-- begin Page extract --

[CentOS] Looking for a life-save LVM Guru

Sun Mar 1 00:14:45 UTC 2015
Chris Murphy <lists at colorremedies.com>

On Sat, Feb 28, 2015 at 4:29 PM, Valeri Galtsev
<galtsev at kicp.uchicago.edu> wrote:

> You are implying that firmware of hardware RAID cards is somehow buggier
> than software of software RAID plus Linux kernel (sorry if I
> misinterpreted your point).

"Drives, and hardware RAID cards are subject to firmware bugs, just as
we have software bugs in the kernel." makes no assessment of how
common such bugs are relative to each other.

> I disagree: embedded system of RAID card and
> RAID function they have to fulfill are much simpler than everything
> involved into software RAID. Therefore, with the same effort invested,
> firmware of (good) hardware is less buggy.

There's no evidence provided for this. All I've stated is bugs happen
in both software and the firmware on hardware RAID cards.
http://www.cs.toronto.edu/~bianca/papers/fast08.pdf

And further there's a widespread misperception that RAID56 (whether
software or hardware) is capable of detecting and correcting
corruption.


> And again, Linux kernel can be
> panicked more likely than trivial embedded system of hardware RAID
> card/box. At least my experience over decade and a half confirms that.

I'd say this is not a scientific sample and therefore unproven. I can
provide my own non-scientific sample: an XServe running OS X with
software raid1 which has never, in 8 years, kernel panicked. Its
longest uptime was over 500 days, and was only rebooted due to a
system upgrade that required it. There's nothing special about the
XServe that makes this magic, it's just good hardware with ECC memory,
enterprise SAS drives, and a capable though limited kernel. So there's
no good reason to expect kernel panics. Having them means something is
wrong.

> I have my raids verified once a week. If you don't
> verify them for a year, what happens then: you don't discover individual
> drive degradation until it is too late and larger number than the level of
> redundancy are kicked out because of fatal failures.

This is a common problem on software and hardware RAID alike, the lack
of scrubbing. Also recognize that software raid tends to bring along
cheaper drives that aren't well suited for RAID use, whereas people
spending money on hardware raid tend to invest in appropriate drives.
That prevents problems due to proper SCT ERC settings on the drive.

>Anyway, these
> horror stories were purely poor sysadmin's job IMHO.

I agree. This is common in any case.


-- 
Chris Murphy

-- end Page extract --

§ **Challenge a**
In the RAID post, how long was the XServe's longest uptime?
These rows are unrelated to the post above.

-- begin Data rows --

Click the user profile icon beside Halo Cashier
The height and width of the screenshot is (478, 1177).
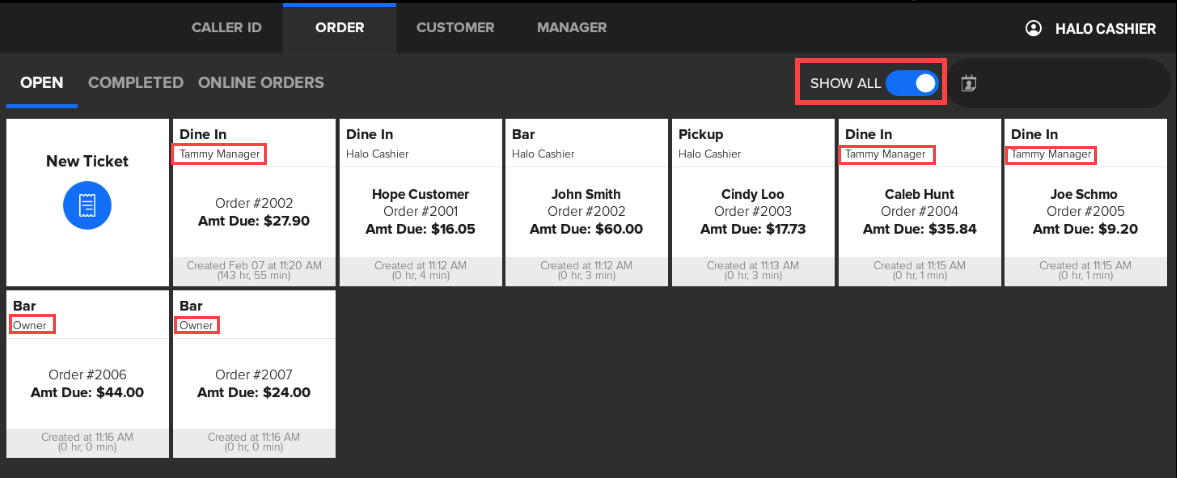point(1033,28)
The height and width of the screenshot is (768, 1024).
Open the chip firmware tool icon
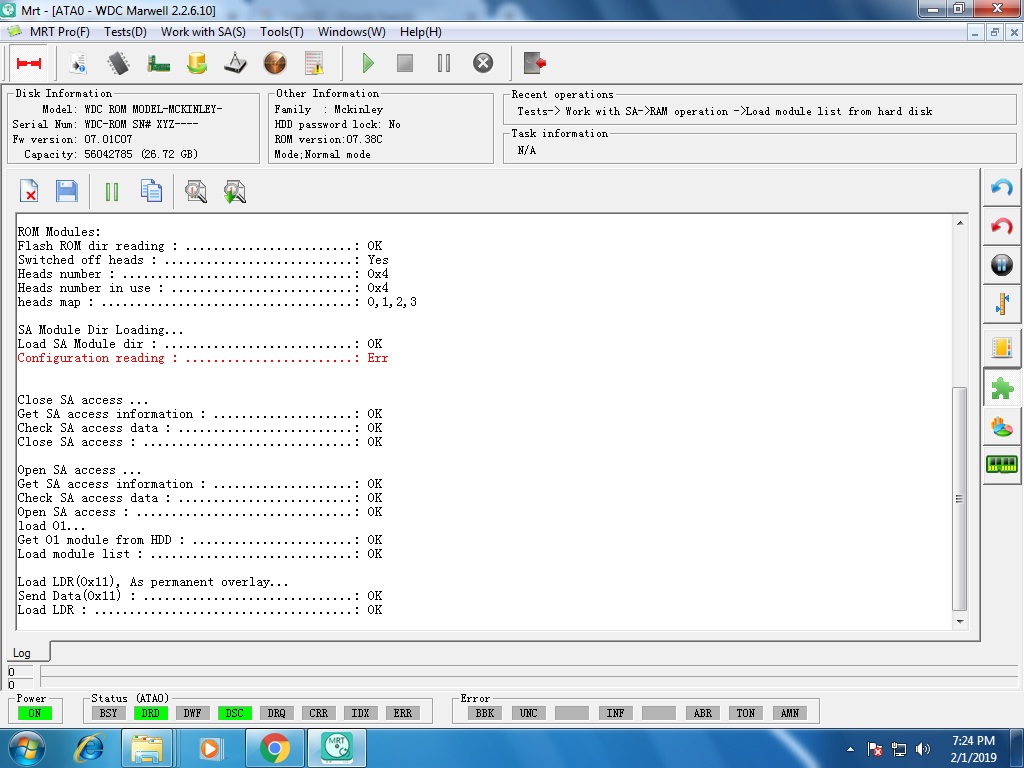tap(118, 63)
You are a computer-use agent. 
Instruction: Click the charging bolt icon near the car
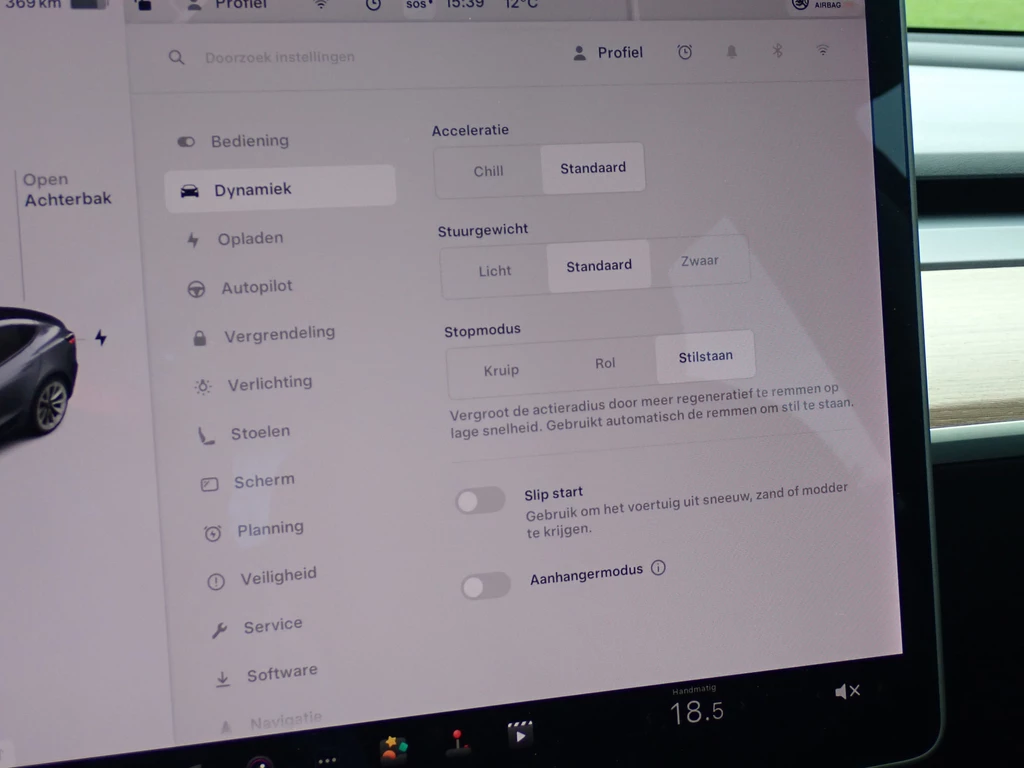[x=100, y=337]
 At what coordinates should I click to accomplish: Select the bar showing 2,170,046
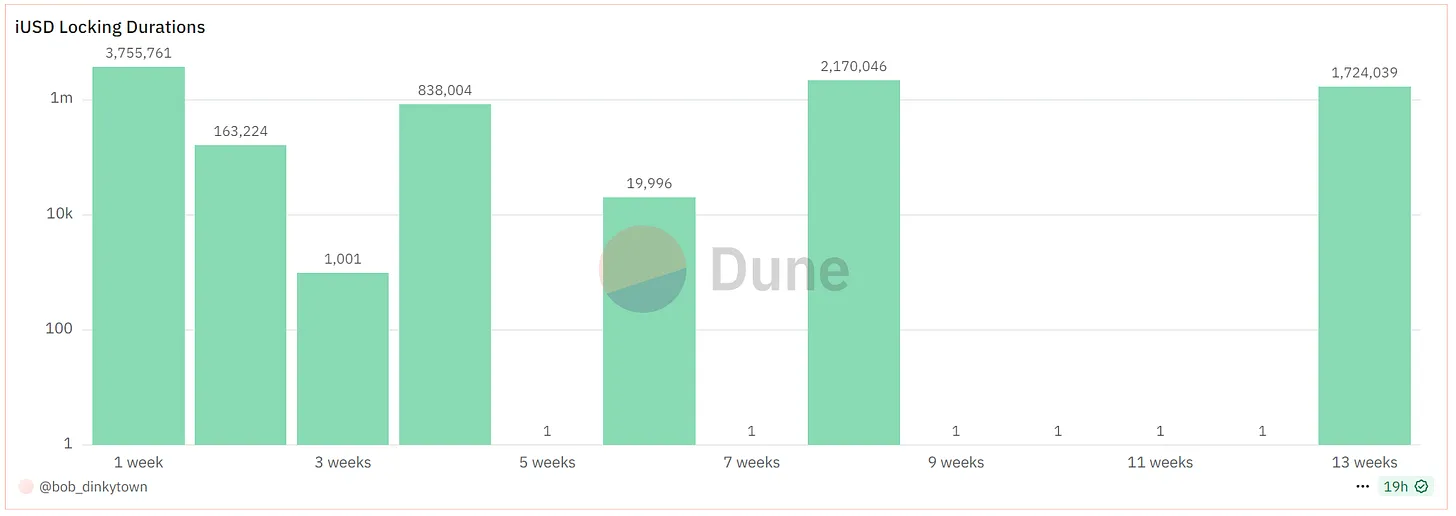854,263
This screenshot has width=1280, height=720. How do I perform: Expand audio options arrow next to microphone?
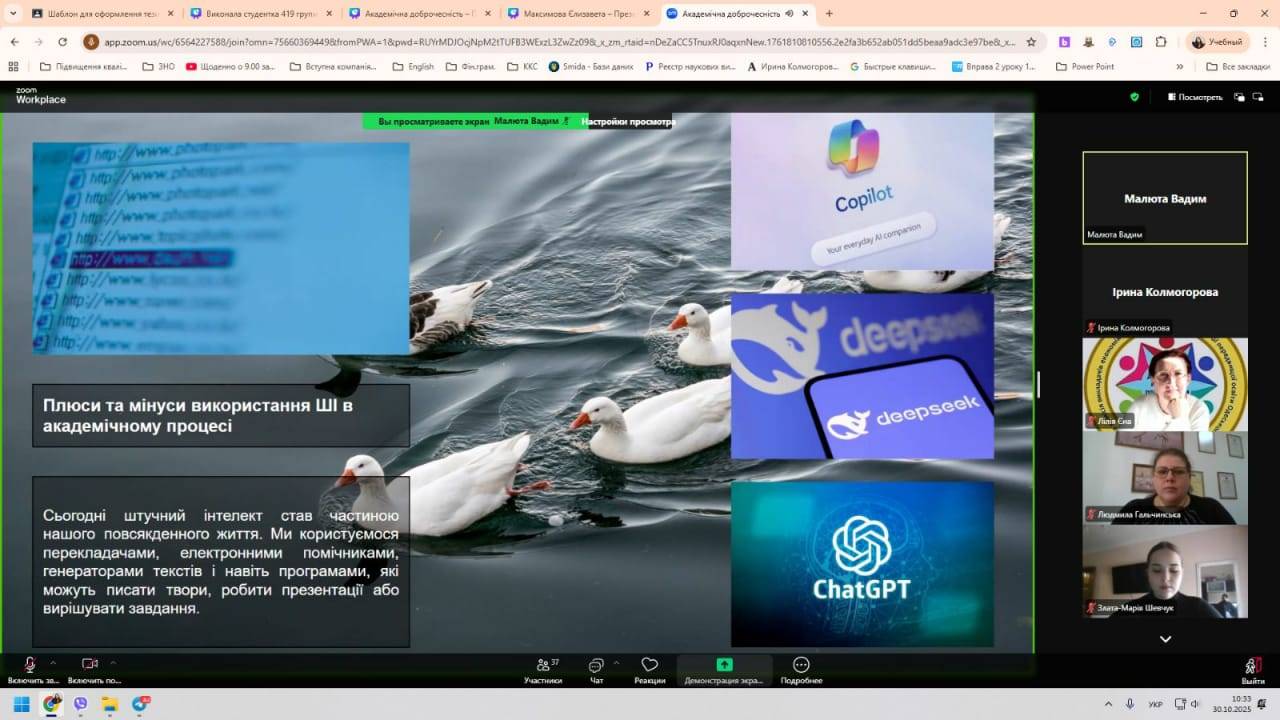[x=53, y=662]

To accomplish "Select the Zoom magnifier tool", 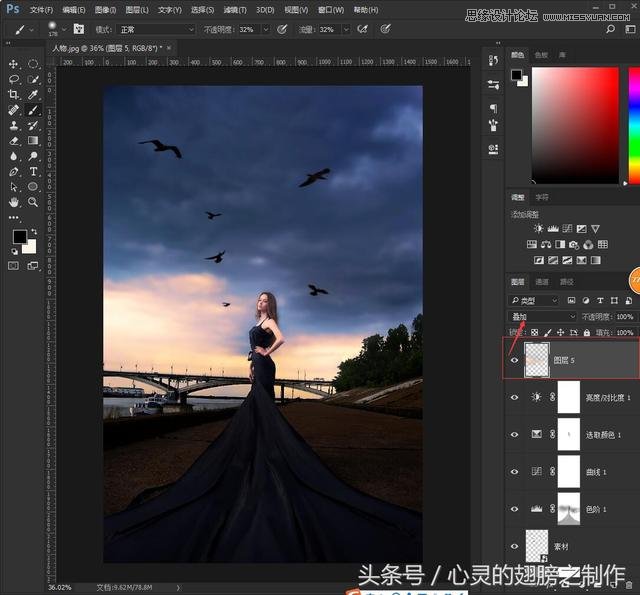I will point(33,202).
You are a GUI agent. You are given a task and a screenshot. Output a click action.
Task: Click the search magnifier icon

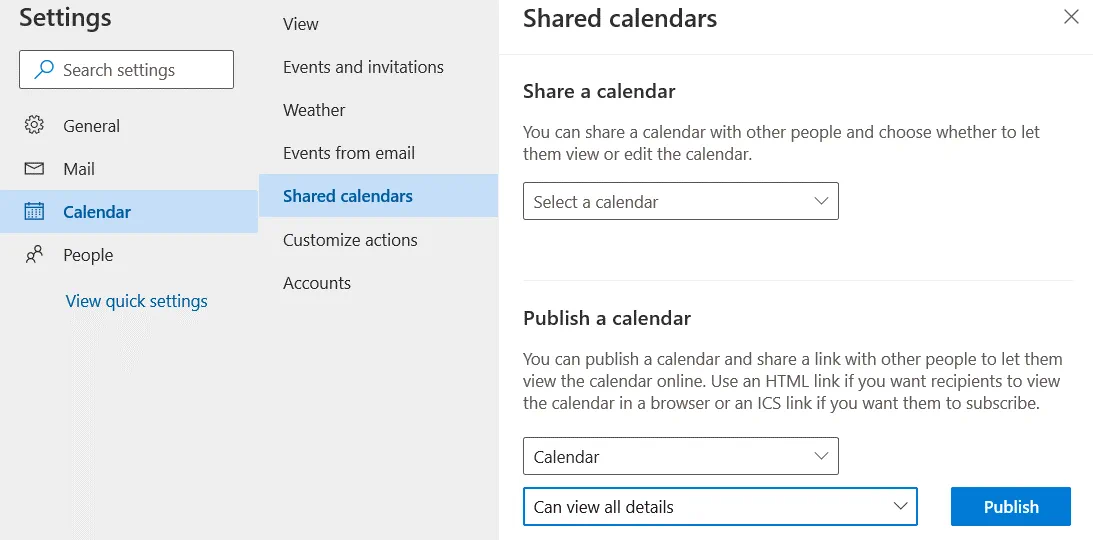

-- end Data rows --

§ **Challenge b**
Rewrite the rows from the first one through the line containing "tap(118, 63)", changing "icon" to "button" and keeping everything else the same. Omit the pictures.

§ **Expected answer a**
Over 500 days.

§ **Expected answer b**
Click the user profile button beside Halo Cashier
The height and width of the screenshot is (478, 1177).
point(1033,28)
The height and width of the screenshot is (768, 1024).
Open the chip firmware tool button
tap(118, 63)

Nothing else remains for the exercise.